Despite having using Emacs for one and a half years, for fun and professionally, I haven’t had an impetus to advance my understanding of Elisp beyond scavenging others’ dotfiles. This changed two weeks ago with my first Elisp PR. I was chatting with a good friend and ex-colleague of mine, Jethro, about an Emacs package that he wrote called org-roam which exploded in popularity in the Emacs world. He talked about how much there was to do to maintain the project, and I figured it would be a good opportunity to help out and stop procrastinating on learning Elisp.

I won’t spend this post talking about what org-roam does. Rather, this post is a short commentary about the PR.

The link for the PR is here:

The aim of the PR is to add support for using shell commands when looking for org-roam files located recursively in a directory. In org-roam, this is accomplished with the org-roam--list-files function, which prior to this PR used a pure Elisp implementation, below:

(defun org-roam--list-files (dir)
  "Return all Org-roam files located within DIR, at any nesting level.
Ignores hidden files and directories."
  (let ((regex (concat "\\.\\(?:"(mapconcat #'regexp-quote org-roam-file-extensions "\\|" )"\\)\\(?:\\.gpg\\)?\\'"))
    (dolist (file (directory-files-recursively dir regex) result)
      (when (and (file-readable-p file) (org-roam--org-file-p file))
        (push file result)))))

Here, org-roam-file-extensions is typically a list like '(".org"), and what this function does is to first construct a regex that will match all files ending with .org or .org.gpg, and then call directory-file-recursively with that regex.

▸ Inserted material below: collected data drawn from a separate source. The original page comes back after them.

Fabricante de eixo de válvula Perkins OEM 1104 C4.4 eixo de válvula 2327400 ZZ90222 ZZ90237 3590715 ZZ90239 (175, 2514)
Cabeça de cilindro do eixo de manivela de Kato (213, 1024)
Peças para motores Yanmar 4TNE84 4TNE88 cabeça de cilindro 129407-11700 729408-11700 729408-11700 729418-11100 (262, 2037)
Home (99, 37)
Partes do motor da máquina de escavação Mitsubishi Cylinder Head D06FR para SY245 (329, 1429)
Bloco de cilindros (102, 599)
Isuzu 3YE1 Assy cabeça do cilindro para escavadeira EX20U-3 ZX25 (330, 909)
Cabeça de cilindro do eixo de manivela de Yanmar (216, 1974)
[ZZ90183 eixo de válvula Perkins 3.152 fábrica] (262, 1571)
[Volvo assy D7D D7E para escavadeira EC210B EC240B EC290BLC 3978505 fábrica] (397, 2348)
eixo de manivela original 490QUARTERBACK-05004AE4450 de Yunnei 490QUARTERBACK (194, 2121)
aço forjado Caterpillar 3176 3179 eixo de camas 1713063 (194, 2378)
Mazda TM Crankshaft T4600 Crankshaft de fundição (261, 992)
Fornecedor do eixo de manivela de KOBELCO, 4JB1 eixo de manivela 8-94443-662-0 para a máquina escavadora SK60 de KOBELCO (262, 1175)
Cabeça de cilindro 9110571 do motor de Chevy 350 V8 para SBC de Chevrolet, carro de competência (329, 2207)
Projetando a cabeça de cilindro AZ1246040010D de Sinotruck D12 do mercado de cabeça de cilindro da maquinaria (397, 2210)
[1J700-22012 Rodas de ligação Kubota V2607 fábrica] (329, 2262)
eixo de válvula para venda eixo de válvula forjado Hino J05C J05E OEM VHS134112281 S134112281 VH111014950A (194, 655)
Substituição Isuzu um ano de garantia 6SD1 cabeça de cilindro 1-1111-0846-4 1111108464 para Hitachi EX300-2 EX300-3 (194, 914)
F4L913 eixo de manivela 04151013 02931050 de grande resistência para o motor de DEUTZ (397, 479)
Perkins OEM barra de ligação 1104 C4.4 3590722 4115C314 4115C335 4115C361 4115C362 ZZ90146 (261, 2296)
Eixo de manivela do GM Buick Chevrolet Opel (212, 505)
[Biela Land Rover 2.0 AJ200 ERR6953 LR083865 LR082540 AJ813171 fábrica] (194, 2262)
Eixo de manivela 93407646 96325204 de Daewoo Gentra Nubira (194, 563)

Since we want to delegate the file searching to a shell command, it would be prudent to allow the user to specify the tool used (or not, in which case we would fall back to the pure Elisp implementation). This is accomplished with a new user option variable called org-roam-list-files-commands:

(defcustom org-roam-list-files-commands '(find rg)
  "Commands that will be used to find Org-roam files.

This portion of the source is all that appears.